Dominic Thiem (ANSA)
Dominic Thiem (ANSA)

New York, 14 settembre 2020 - Dominic Thiem si aggiudica lo Us Open 2020, sconfiggendo in finale Alexander Zverev per 3-2 (2-6; 4-6; 6-4; 6-3; 7-6). Sotto di due set, l'austriaco rimonta, si salva sul finale di quinto set e al tie-break conquista il suo primo torneo del Grande Slam. Il successo di Thiem arriva al termine di un atto conclusivo forse non eccelso dal punto di vista tecnico, ma assai ricco sotto il piano delle emozioni

LA CRONACA

La partenza è tutta appannaggio di Zverev, che nel terzo game piazza subito il break. Il tedesco è bravo a difendere il proprio turno di battuta e a strappare nuovamente il servizio all'avversario nel settimo game. Thiem fatica a entrare davvero in partita e cede il primo set con un netto 6-1 a uno scatenato Zverev, che dimostra di non accusare in alcun modo l'emozione per la prima finale di un torneo del Grande Slam della propria carriera. 

La musica non cambia in apertura di secondo set. E come nel primo, Zverev infila il break nel terzo game. Non sazio, il tedesco allunga fino al 5-1, approfittando di un Thiem mai così falloso nel corso del torneo. Con le spalle al muro, l'austriaco reagisce e mette paura al numero 5 del tabellone accorciando fino al 5-4. Ma Zverev non trema e, nonostante il calo, si assicura anche il secondo set, che lo avvicina tremendamente alla corona di campione.

Corona di campione che il classe '97 sente ancora più sua dopo il terzo game del terzo set, che lo vede brekkare nuovamente il rivale.
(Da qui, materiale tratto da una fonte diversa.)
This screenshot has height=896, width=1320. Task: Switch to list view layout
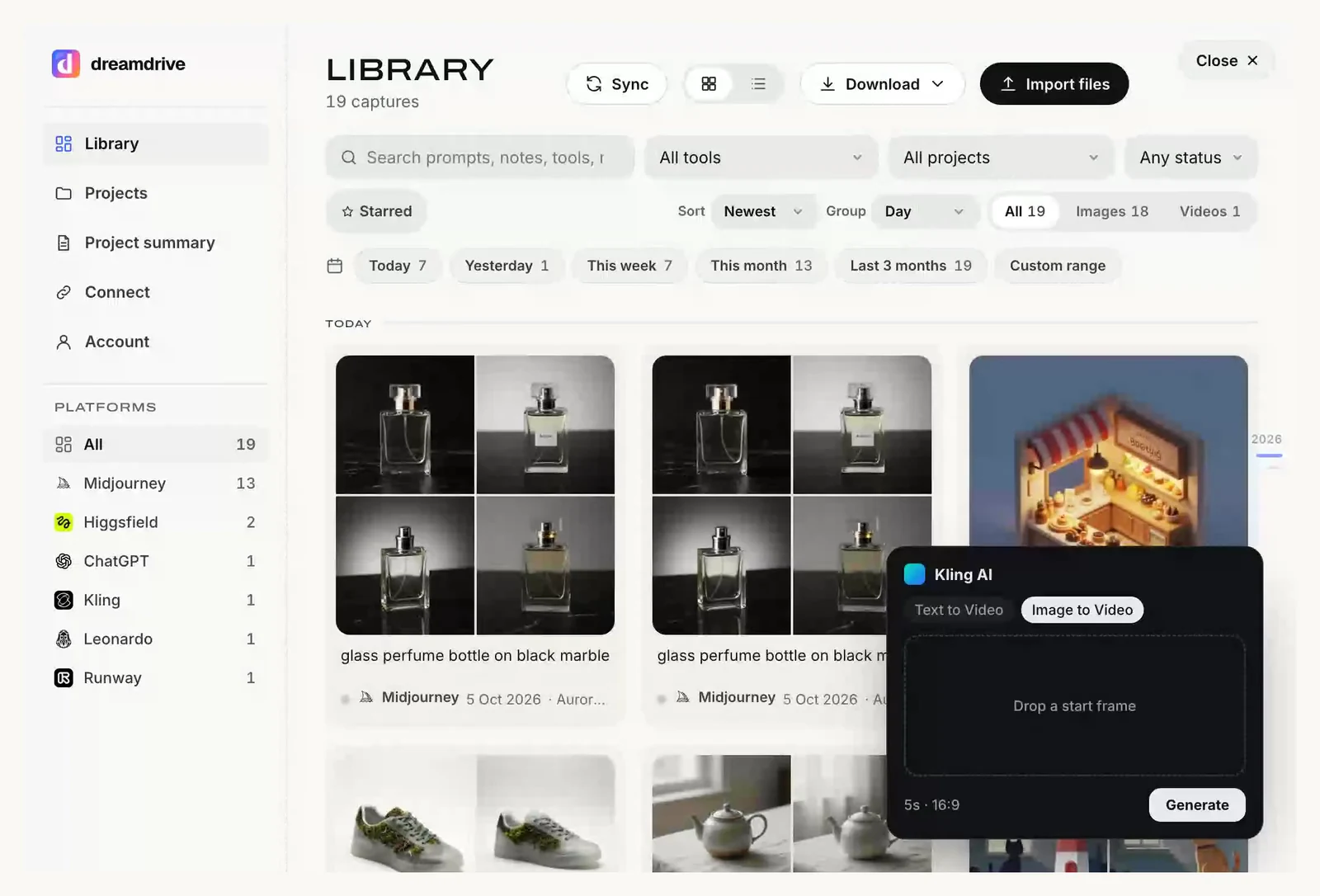coord(758,84)
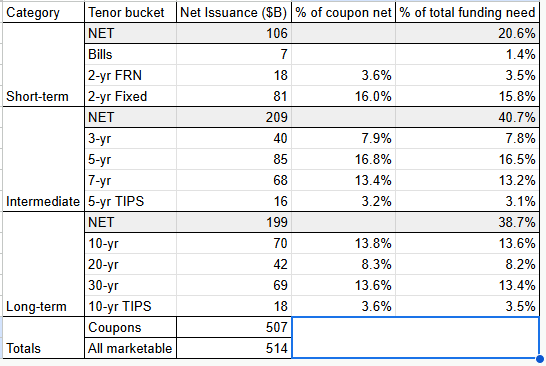
Task: Select the Intermediate NET value 209
Action: click(x=234, y=117)
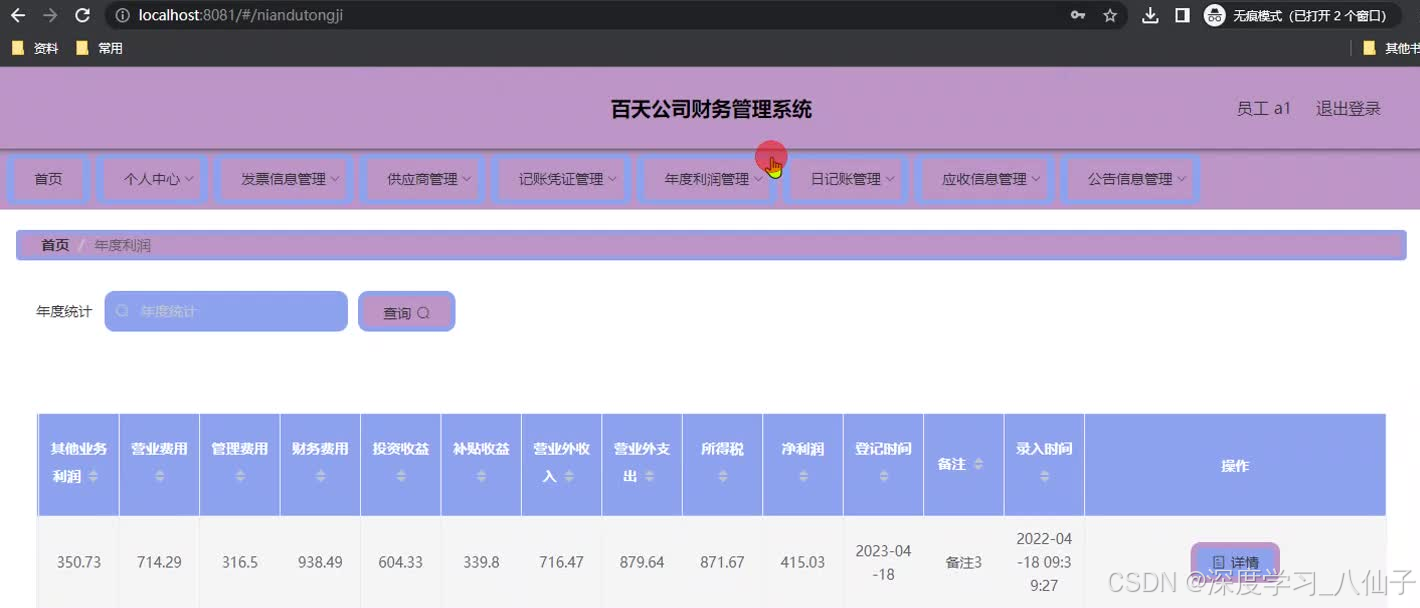The image size is (1420, 608).
Task: Expand the 个人中心 dropdown
Action: 152,178
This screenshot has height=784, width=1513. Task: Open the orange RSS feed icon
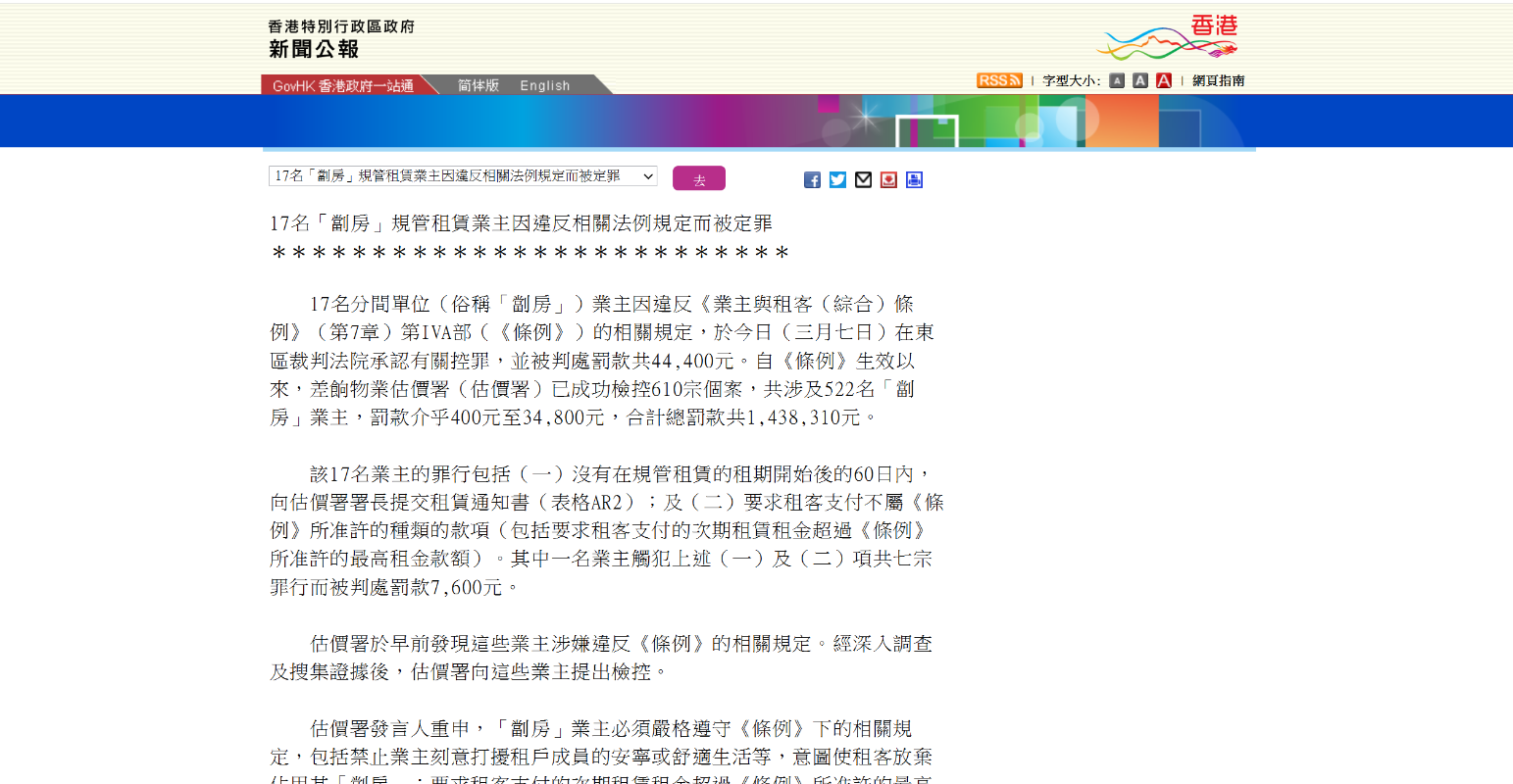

Questa volta però Thiem non si lascia abbattere e risponde immediatamente con la solita moneta. Il numero tre del mondo prende fiducia e nel momento decisivo sfrutta un pessimo decimo game da parte di Zverev per chiudere la pratica terzo set sul 6-4 e per allungare così il match, adesso decisamente più equilibrato. 

Se Thiem sale di colpi (specie quando tocca a lui servire), Zverev fa più fatica. E lo si vede benissimo in un quarto set dove il tedesco regge fino al 3-3, per poi subire il break nell'ottavo game. Thiem non si lascia sfuggire l'occasione, riacciuffando lo sfidante sul 2-2 nel conto dei set. Si va così al quinto, che si apre con il break da parte di un Thiem in gran spolvero. Zverev non ci sta e fa registrare il contro break. Entrambi i protagonisti sono provati dallo sforzo, sia fisico che mentale, ma non intendono cedere alla stanchezza. La pressione invece gioca un brutto scherzo a Zverev: il tedesco prima brekka il rivale nel settimo game e vede a un passo lo striscione del traguardo, ma poi butta via la chance con un pessimo turno di battuta. Thiem è ancora in vita e pareggia sul 5-5. Il vento ora è a favore dell'austriaco, che infligge un altro break a Zverev. Il classe '93 serve per l'incontro, ma neppure lui riesce a mandare i titoli di coda al match, dato che l'avversario timbra i punti che valgono il 6-6.

Si decide tutto al tie-break, al quale Thiem arriva con degli evidenti problemi fisici. Ma nonostante questo il numero 2 del tabellone non molla e, favorito dagli errori di Zverev (due doppi falli), festeggia il suo primo successo in un torneo del Grande Slam.